Hmm, this seems to contradict the answer to my question above where I
ask if the write fields are sticky so a user can trigger a refresh via
copied_pfns.  Does it really make sense that this is asynchronous?  Are
we going to need to specify polling intervals and completion eventfds?
data_size is synchronous, right?  Thanks,

Alex

> >>>  What's the advantage to returning -1 versus
> >>> returning copied_pfns == total_pfns?
> >>>     
> >>
> >> If all bits in bitmap are 1, then return -1, that is, all pages in the
> >> given range to be marked dirty.
> >>
> >> If all bits in bitmap are 0, then return 0, that is, no page to be
> >> marked dirty in given range or rest of the range.
> >>
> >> Otherwise vendor driver should return copied_pfns == total_pfn and
> >> provide bitmap for total_pfn, which means that bitmap copied for given
> >> range contains information for all pages where some bits are 0s and some
> >> are 1s.  
> > 
> > Given that the vendor driver can indicate zero dirty pfns and all dirty
> > pfns, I interpreted copied_pfns as a synchronous operation where the
> > return value could indicate the number of dirty pages within the
> > requested range.
> >   
> >>> If the user then wants to switch back to reading device migration
> >>> state, is it a read of data_size that switches the data area back to
> >>> making that address space available?     
> >>
> >> No, Its not just read(data_size), before that there is a
> >> read(data_offset). If Vendor driver wants to have different sub-regions
> >> for device data and dirty page bitmap, vendor driver should return
> >> corresponding offset on read(data_offset).  
> > 
> > The dynamic use of data_offset was not at all evident to me until I got
> > further into the QEMU series.  The usage model needs to be well
> > specified in the linux header.  I infer this behavior is such that the
> > vendor driver can effectively identity map portions of device memory
> > and the user will restore to the same offset.  I suppose this is a
> > valid approach but it seems specifically tuned to devices which allow
> > full direct mapping, whereas many devices have more device memory than
> > is directly map'able and state beyond simple device memory.  Does this
> > model unnecessarily burden such devices?  It is a nice feature that
> > they data range can contain both mmap'd sections and trapped sections
> > and by adjusting data_offset the vendor driver can select which is
> > currently being used, but we really need to formalize all these details.
> >   
> >>> In each case, is it the user's
> >>> responsibility to consume all the data provided before triggering the
> >>> next data area?> For example, if I ask for a range of dirty bitmap, the
> >>> vendor driver will provide that range and and clear it, such that the
> >>> pages are considered clean regardless of whether the user consumed the
> >>> data area.      
> >>
> >> Yes.
> >>  
> >>> Likewise if the user asks for data_size, that would be
> >>> deducted from pending_bytes regardless of the user reading the data
> >>> area.     
> >>
> >> User should read data before deducting data_size from pending_bytes.  
> > 
> > The user deducts data_size form pending_bytes?  pending_bytes is
> > read-only, how does this work?  
> 
> Pending_bytes is readonly from migration region. User should read device
> data while pending_bytes > 0. How User would decide to iterate or not?
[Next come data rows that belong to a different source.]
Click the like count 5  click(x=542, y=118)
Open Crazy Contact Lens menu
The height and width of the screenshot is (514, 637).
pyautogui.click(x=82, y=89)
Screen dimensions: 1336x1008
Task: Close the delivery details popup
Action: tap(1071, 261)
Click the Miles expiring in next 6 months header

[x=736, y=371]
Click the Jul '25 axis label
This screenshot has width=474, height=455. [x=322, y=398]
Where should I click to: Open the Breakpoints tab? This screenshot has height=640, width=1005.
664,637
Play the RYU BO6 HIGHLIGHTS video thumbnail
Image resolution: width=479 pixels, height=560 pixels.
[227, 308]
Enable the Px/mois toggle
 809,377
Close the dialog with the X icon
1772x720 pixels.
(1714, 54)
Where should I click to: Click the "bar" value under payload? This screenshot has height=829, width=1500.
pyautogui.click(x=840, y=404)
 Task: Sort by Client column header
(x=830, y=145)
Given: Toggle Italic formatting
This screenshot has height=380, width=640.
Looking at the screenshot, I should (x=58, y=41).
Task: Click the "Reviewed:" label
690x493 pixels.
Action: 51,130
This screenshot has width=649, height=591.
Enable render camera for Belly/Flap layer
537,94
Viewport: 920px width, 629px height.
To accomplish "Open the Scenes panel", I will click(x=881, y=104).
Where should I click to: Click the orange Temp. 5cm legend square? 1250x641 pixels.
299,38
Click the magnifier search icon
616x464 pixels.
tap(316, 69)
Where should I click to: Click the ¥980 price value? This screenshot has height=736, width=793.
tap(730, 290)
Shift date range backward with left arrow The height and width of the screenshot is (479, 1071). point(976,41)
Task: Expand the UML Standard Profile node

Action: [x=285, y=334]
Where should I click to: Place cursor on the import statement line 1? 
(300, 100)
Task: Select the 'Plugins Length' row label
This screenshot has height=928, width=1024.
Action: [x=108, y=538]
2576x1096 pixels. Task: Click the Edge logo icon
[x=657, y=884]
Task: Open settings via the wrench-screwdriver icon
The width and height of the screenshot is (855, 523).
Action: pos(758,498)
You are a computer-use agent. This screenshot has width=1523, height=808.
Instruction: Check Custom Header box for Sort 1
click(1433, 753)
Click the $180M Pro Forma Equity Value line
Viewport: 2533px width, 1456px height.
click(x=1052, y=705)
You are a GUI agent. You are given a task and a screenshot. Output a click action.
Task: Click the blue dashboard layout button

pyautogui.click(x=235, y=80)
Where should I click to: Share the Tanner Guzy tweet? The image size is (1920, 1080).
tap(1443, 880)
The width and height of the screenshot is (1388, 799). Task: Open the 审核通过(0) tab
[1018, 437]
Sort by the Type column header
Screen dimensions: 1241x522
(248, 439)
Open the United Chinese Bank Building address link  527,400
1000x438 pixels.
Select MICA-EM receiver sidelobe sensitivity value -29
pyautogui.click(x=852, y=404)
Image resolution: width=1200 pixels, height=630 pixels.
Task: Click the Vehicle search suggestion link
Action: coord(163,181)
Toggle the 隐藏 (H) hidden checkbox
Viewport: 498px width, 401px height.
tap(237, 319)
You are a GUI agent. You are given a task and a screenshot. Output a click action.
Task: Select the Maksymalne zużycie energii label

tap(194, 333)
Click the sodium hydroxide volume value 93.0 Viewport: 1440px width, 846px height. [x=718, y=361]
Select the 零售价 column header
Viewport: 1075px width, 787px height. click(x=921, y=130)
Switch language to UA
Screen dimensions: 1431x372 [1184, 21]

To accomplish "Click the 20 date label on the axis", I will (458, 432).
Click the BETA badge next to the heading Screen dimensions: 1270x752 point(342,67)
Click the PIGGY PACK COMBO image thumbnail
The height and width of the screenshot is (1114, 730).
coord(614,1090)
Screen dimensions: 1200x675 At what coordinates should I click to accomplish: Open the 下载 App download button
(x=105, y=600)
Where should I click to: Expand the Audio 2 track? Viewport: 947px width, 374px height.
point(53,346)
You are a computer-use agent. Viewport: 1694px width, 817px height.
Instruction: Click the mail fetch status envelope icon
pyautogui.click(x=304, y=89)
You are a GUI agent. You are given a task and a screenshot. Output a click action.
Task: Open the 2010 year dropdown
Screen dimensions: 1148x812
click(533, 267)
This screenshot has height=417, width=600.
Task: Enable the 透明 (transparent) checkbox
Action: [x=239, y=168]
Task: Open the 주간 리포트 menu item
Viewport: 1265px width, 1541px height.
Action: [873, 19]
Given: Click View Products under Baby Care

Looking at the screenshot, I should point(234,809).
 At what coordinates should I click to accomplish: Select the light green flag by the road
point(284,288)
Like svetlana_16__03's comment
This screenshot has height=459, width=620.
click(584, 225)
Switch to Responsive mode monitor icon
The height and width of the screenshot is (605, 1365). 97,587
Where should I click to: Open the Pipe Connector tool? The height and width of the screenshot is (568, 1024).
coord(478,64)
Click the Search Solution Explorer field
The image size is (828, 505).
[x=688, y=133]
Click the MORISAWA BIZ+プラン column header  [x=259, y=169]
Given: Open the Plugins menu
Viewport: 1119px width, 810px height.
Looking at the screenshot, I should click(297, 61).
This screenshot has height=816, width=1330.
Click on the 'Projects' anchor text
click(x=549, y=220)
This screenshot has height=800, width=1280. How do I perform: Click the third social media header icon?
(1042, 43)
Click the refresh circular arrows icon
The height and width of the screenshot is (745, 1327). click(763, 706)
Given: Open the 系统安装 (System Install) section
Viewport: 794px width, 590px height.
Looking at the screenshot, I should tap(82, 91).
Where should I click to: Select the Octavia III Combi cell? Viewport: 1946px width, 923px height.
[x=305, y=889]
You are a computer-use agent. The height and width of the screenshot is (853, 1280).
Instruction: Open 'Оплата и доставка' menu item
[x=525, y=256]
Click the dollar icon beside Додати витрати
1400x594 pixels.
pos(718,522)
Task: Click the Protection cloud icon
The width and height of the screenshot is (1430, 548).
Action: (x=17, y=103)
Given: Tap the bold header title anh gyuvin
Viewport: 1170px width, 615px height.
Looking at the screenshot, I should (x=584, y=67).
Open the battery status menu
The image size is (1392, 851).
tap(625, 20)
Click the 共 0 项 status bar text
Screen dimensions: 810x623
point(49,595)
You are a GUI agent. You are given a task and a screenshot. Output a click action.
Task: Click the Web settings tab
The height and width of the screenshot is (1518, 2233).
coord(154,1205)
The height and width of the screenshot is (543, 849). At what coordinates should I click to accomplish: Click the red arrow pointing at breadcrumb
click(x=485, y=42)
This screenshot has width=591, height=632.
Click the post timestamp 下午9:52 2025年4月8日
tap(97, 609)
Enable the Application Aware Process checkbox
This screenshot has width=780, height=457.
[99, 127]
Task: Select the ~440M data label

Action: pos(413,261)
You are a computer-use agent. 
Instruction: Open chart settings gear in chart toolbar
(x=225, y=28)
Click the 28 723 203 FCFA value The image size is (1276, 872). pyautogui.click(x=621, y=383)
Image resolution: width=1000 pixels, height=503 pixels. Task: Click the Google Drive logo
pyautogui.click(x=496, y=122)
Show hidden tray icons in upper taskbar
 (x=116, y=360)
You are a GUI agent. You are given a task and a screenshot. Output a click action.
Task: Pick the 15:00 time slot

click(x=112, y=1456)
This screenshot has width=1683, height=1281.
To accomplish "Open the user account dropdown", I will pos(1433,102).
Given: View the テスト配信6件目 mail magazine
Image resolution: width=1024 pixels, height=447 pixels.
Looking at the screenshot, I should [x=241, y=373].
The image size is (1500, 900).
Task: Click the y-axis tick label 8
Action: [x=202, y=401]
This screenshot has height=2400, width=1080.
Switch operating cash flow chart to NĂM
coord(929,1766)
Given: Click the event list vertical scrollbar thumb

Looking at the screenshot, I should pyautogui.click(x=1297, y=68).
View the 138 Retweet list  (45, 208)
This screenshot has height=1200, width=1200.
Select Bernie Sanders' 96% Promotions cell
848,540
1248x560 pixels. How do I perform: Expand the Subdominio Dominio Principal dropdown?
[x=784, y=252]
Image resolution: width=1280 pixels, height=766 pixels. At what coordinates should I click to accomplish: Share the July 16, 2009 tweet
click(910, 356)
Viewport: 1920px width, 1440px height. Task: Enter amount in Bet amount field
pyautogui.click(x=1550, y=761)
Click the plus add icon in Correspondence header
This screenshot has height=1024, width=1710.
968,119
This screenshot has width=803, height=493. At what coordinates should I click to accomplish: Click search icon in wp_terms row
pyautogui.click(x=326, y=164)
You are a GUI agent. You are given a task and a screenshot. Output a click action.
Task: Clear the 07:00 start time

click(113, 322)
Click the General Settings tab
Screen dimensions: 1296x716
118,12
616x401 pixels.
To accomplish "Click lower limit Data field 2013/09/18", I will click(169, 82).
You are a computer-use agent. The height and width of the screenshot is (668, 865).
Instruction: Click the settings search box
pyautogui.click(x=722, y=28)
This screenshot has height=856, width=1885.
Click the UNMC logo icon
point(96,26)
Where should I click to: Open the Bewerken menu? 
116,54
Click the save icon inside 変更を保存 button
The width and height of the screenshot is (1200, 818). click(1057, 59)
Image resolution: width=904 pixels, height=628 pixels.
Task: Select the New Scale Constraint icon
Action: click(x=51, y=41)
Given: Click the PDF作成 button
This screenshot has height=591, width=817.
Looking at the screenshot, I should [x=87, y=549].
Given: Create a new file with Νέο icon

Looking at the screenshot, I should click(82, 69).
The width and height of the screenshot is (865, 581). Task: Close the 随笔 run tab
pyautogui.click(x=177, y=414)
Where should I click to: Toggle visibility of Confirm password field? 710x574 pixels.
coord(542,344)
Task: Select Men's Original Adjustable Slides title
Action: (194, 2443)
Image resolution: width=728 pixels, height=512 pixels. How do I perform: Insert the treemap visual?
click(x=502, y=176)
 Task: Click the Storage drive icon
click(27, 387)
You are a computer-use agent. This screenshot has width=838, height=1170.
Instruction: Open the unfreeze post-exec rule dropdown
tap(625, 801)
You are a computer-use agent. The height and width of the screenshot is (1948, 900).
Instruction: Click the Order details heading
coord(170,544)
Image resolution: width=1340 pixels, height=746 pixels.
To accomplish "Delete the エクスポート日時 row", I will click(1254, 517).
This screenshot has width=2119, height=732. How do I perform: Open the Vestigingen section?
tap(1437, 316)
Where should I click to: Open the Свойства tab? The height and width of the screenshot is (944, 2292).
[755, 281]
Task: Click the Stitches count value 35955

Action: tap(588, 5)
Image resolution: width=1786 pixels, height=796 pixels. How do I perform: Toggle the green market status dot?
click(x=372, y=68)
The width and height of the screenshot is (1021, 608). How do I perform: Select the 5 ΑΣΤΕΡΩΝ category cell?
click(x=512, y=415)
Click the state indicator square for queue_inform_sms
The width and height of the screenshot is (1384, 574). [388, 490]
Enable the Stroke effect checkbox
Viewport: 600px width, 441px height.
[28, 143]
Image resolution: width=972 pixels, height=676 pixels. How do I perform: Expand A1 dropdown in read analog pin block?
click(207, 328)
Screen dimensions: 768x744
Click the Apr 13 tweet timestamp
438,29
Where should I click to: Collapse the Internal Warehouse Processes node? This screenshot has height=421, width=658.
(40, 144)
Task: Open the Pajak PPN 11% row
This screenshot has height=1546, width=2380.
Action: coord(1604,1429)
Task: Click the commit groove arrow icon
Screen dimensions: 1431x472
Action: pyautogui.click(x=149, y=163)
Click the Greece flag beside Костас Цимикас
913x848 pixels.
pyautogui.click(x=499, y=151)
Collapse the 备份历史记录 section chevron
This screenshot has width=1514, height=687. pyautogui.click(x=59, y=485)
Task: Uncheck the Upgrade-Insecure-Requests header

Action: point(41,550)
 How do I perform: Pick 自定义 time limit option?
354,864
> User will have to check if previously read pending_bytes - data_size is
> still > 0, if yes then iterate. Before iterating, its users
> responsibility to read data from data section.
> 
> >   
> >> From vendor driver point of view, data_size will be deducted from
> >> pending_bytes once data is copied to data region.  
> > 
> > If the data is entirely from an mmap'd range, how does the vendor
> > driver know when the data is copied?
> >   
> >>> Are there any read side-effects to pending_bytes?    
> >>
> >> No, its query to vendor driver about pending bytes yet to be
> >> migrated/read from vendor driver.
> >>  
> >>>  Are there
> >>> read side-effects to the data area on SAVING?    
> >>
> >> No.  
> > 
> > So the vendor driver must make an assumption somewhere in the usage
> > protocol that it's the user's responsibility, this needs to be
> > specified.
> >   
> 
> Ok.
> 
> >>>  Are there write
> >>> side-effects on RESUMING, or is it only the write of data_size that
> >>> triggers the buffer to be consumed?    
> >>
> >> Its write(data_size) triggers the buffer to be consumed, if region is
> >> mmaped, then data is already copied to region, if its trapped then
> >> following writes from data_offset is data to be consumed.
> >>  
> >>>  Is it the user's responsibility to
> >>> write only full "packets" on RESUMING?  For example if the SAVING side
> >>> provides data_size X, that full data_size X must be written to the
> >>> RESUMING side, the user cannot write half of it to the data area on the
> >>> RESUMING side, write data_size with X/2, write the second half, and
> >>> again write X/2.  IOW, the data_size "packet" is indivisible at the
> >>> point of resuming.
> >>>     
> >>
> >> If source and destination are compatible or of same driver version, then
> >> if user is reading data_size X at source/SAVING, destination should be
> >> able to consume data_size X at restoring/RESUMING. Then why should user
> >> write X/2 and iterate?  
> > 
> > Because users do things we don't expect ;)  Maybe they decide to chunk
> > the data into smaller packets over the network, but the receiving side
> > would rather write the packet immediately rather than queuing it.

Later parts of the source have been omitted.